§ **Testo da leggere**:
Da qui discendono una serie di scadenze4 per i prossimi mesi che richiedono alle varie agenzie federali di adottare misure specifiche per supportare i progetti nazionali di estrazione e utilizzo del carbone, come segue:

  1. entro l’8 maggio 2025, tutte le agenzie autorizzate a concedere prestiti, garanzie sui prestiti, sovvenzioni, ecc. hanno dovuto adottare misure per revocare qualsiasi politica o regolamento che scoraggi gli investimenti nella produzione e nella generazione di energia elettrica a carbone;
  2. sempre entro quella data, ogni agenzia ha dovuto segnalare al Council on Environmental Quality l’esistenza di eventuali esclusioni ai sensi del National Environmental Policy Act (Nepa) che potrebbero favorire la produzione e l’esportazione di carbone;
  3. l’amministratore dell’Environmental Protection Agency (Epa) e i Segretari dei Trasporti, degli Interni, dell’Energia, del Lavoro e del Tesoro devono identificare tutte le linee guida, le normative, i programmi o le politiche interne che mirano ad abbandonare la produzione di carbone e la generazione di energia elettrica (entro l’8 maggio 2025) e valutare la possibilità di rivederli o annullarli (entro il 6 giugno 2025);
  4. i Segretari degli Interni, dell’Agricoltura e dell’Energia devono presentare un rapporto consolidato all’Assistente del Presidente per la Politica Economica, identificando le riserve di carbone sui terreni federali (inclusa l’analisi della disponibilità di carbone e il suo impatto sui costi dell’elettricità e sull’affidabilità della rete), valutando gli impedimenti all’estrazione di tali riserve e proponendo politiche per il loro superamento (entro il 6 giugno 2025);
  5. sempre entro il 6 giugno, i Segretari degli Interni, del Commercio e dell’Energia devono presentare un rapporto consolidato sulle regioni dotate di infrastrutture alimentate a carbone adatte a supportare data center e sul loro potenziale di mercato e tecnologico, al fine di espandere l’utilizzo di questa fonte per alimentare l’intelligenza artificiale;
  6. entro il 7 luglio, il Segretario dell’Energia deve presentare al Presidente del National Energy Dominance Council (Nedc) un piano d’azione dettagliato che delinei proposte per accelerare lo sviluppo, l’implementazione e la commercializzazione delle tecnologie del carbone in applicazioni diverse dalla combustione.

§ **Record grezzi**:
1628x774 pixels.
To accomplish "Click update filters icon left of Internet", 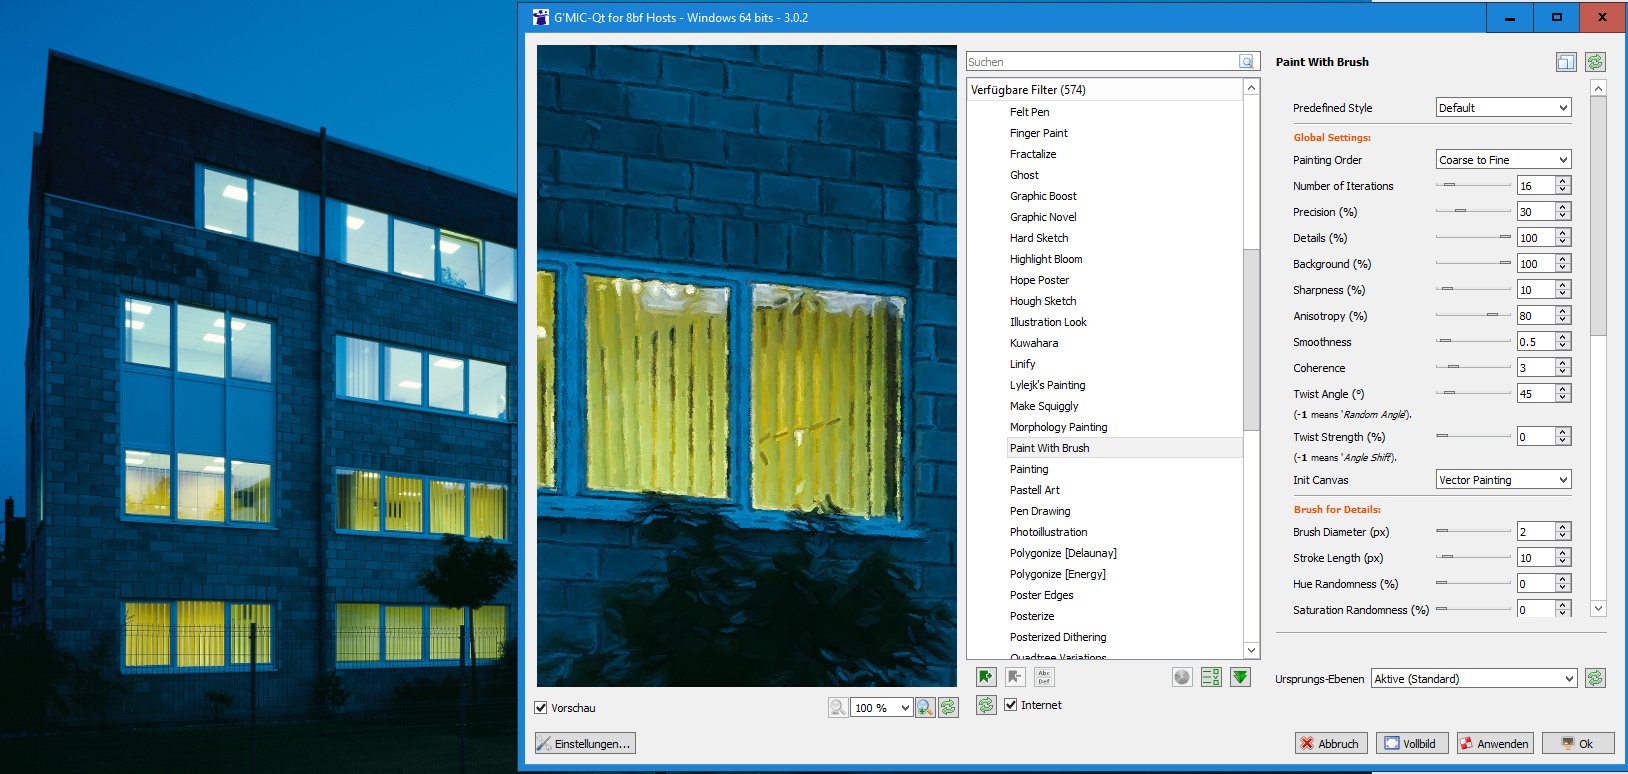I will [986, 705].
--
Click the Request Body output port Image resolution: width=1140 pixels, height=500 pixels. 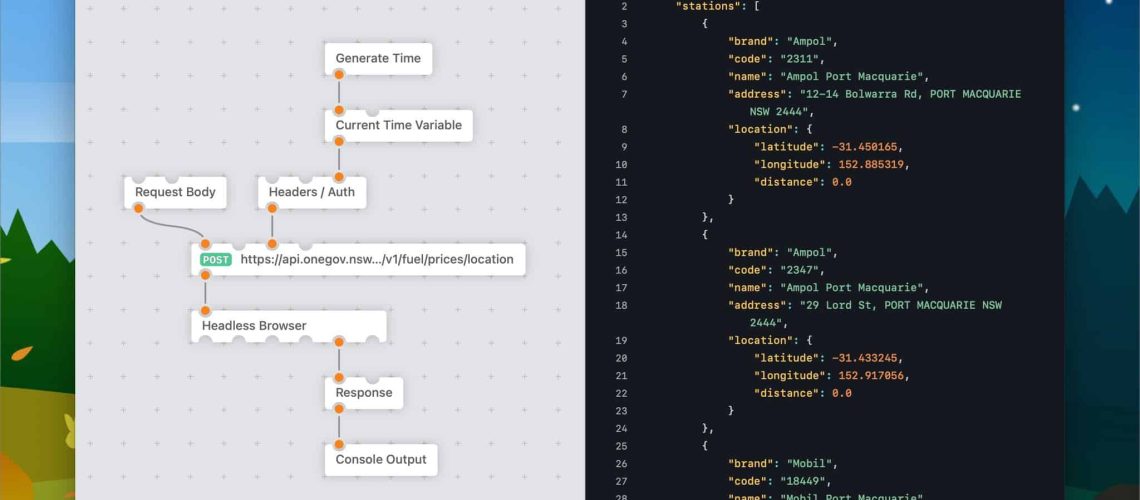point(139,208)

§ **Esercizio**:
Ripeti per intero il testo sulle scadenze federali per il carbone, senza cambiare nulla. Questi record provengono da un'altra fonte.

§ **Risposta**:
Da qui discendono una serie di scadenze4 per i prossimi mesi che richiedono alle varie agenzie federali di adottare misure specifiche per supportare i progetti nazionali di estrazione e utilizzo del carbone, come segue:

  1. entro l’8 maggio 2025, tutte le agenzie autorizzate a concedere prestiti, garanzie sui prestiti, sovvenzioni, ecc. hanno dovuto adottare misure per revocare qualsiasi politica o regolamento che scoraggi gli investimenti nella produzione e nella generazione di energia elettrica a carbone;
  2. sempre entro quella data, ogni agenzia ha dovuto segnalare al Council on Environmental Quality l’esistenza di eventuali esclusioni ai sensi del National Environmental Policy Act (Nepa) che potrebbero favorire la produzione e l’esportazione di carbone;
  3. l’amministratore dell’Environmental Protection Agency (Epa) e i Segretari dei Trasporti, degli Interni, dell’Energia, del Lavoro e del Tesoro devono identificare tutte le linee guida, le normative, i programmi o le politiche interne che mirano ad abbandonare la produzione di carbone e la generazione di energia elettrica (entro l’8 maggio 2025) e valutare la possibilità di rivederli o annullarli (entro il 6 giugno 2025);
  4. i Segretari degli Interni, dell’Agricoltura e dell’Energia devono presentare un rapporto consolidato all’Assistente del Presidente per la Politica Economica, identificando le riserve di carbone sui terreni federali (inclusa l’analisi della disponibilità di carbone e il suo impatto sui costi dell’elettricità e sull’affidabilità della rete), valutando gli impedimenti all’estrazione di tali riserve e proponendo politiche per il loro superamento (entro il 6 giugno 2025);
  5. sempre entro il 6 giugno, i Segretari degli Interni, del Commercio e dell’Energia devono presentare un rapporto consolidato sulle regioni dotate di infrastrutture alimentate a carbone adatte a supportare data center e sul loro potenziale di mercato e tecnologico, al fine di espandere l’utilizzo di questa fonte per alimentare l’intelligenza artificiale;
  6. entro il 7 luglio, il Segretario dell’Energia deve presentare al Presidente del National Energy Dominance Council (Nedc) un piano d’azione dettagliato che delinei proposte per accelerare lo sviluppo, l’implementazione e la commercializzazione delle tecnologie del carbone in applicazioni diverse dalla combustione.